07/10/07 20:50:12 changed by anonymous

  • cc changed from brosner@gmail.com, cameron.royal@interzonegames.com to brosner@gmail.com.

*emailed mined by spam bot*

08/27/07 12:16:08 changed by lee.a.connell@gmail.com

I would love to be able to split my models. Currently I am using models.py to import from my separated models.

# models.py

import book, author

class Book(book.Book):

pass

class Author(author.Author):

pass

(follow-up: ↓ 12 ) 09/16/07 14:40:14 changed by ubernostrum

  • status changed from new to closed.
  • resolution set to duplicate.

Since I'm almost 100% certain that the eventual solution to #3591 will solve this, I'm marking as a duplicate.

02/28/08 08:57:12 changed by guettli

I just read the statment (two comments above) from lee.a.connell@gmail.com

You don't need to subclass the classes you imported:

http://www.djangoproject.com/documentation/model-api/#models-across-files

from mysite.geography.models import ZipCode

class Restaurant(models.Model):
    # ...
    zip_code = models.ForeignKey(ZipCode)

(in reply to: ↑ 10 ) 06/25/08 10:59:18 changed by semenov

Replying to ubernostrum:

Since I'm almost 100% certain that the eventual solution to #3591 will solve this, I'm marking as a duplicate.

I can't see how #3591 would fix this issue.

#3591 is about giving applications custom names. This ticket is about being able to split models for a particular app into separate files. That doesn't have much to do with naming applications. Consider an unnamed application (in terms of #3591, "the old syntax app definition") and models split into models/*.py. With the latest trunk code ([7739], to be certain), that misleads ORM which starts looking for tables named models_<model>, not <app>_<model>.

I also can't understand very little interest from the public. Everyone is actually happy having all their models in a single file? Don't you agree that models.py becomes hardly maintanble even with half a dozen of non-trivial models?

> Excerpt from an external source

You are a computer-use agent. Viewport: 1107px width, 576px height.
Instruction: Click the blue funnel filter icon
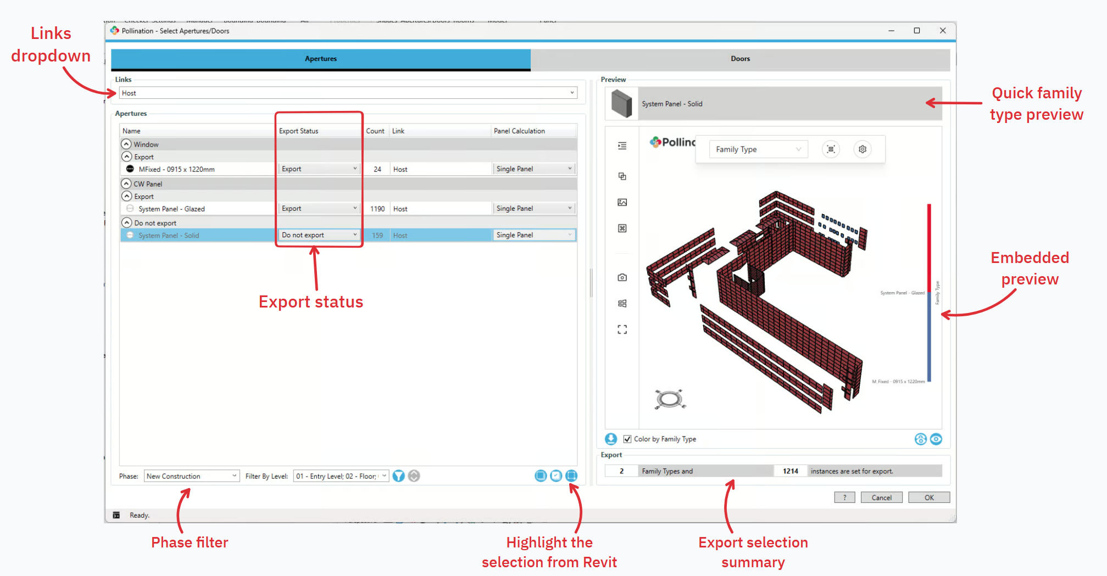click(x=398, y=476)
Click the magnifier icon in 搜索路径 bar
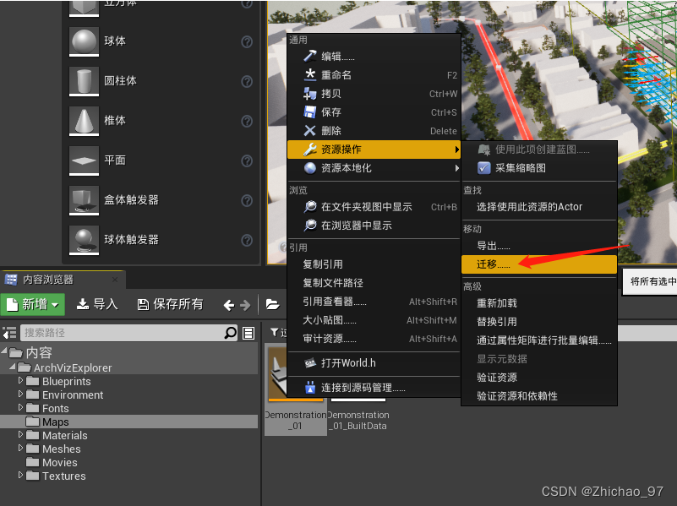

By the way, Django developers themselves use the same approach in many places:

# Contents of django/newforms/__init__.py

from widgets import *
from fields import *
from forms import *
from models import *

# Nothing more! All entites gracefully split into subpackages.

Why not allow Django users to follow the same way for their models?

06/25/08 11:18:53 changed by ubernostrum

You can split up models, right now. It's just that the mechanism for doing so depends on app_label and therefore is more fragile than it needs to be. Thus, fixing app_label will, as a side effect, make this not be so fragile anymore, which means this really is a duplicate of #3591 because it refers to the same underlying issue.

07/09/08 08:41:28 changed by semenov

Okay, I see your point. Anyway, for people who just need to have the ability to split models right now and can't wait forever until the trunk is fixed, I am attaching the updated patch against [7835] (since as of [7777], the previous patch doesn't work).

07/09/08 08:42:16 changed by semenov

  • attachment separate_models.7835.diff added.